### Written request
Turn every line of the records below into a Markdown table with the columns Row and Line, numbering the rows and skipping blank lines. Leave the pictures out.

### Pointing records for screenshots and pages
--
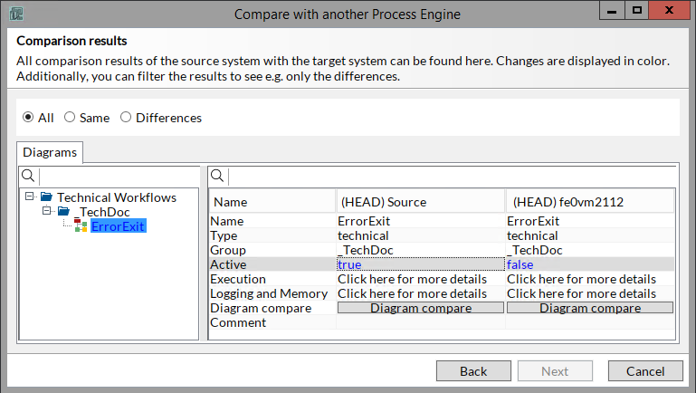Viewport: 696px width, 393px height.
Task: Click the search magnifier icon in tree panel
Action: [28, 176]
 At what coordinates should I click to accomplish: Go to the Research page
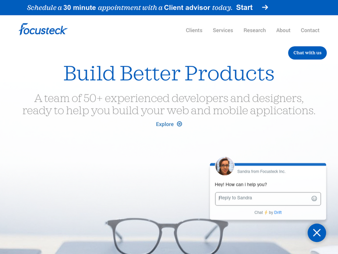pos(254,30)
--
### The completed task
| Row | Line |
|---|---|
| 1 | Viewport: 696px width, 393px height. |
| 2 | Task: Click the search magnifier icon in tree panel |
| 3 | Action: [28, 176] |
| 4 |  At what coordinates should I click to accomplish: Go to the Research page |
| 5 | pos(254,30) |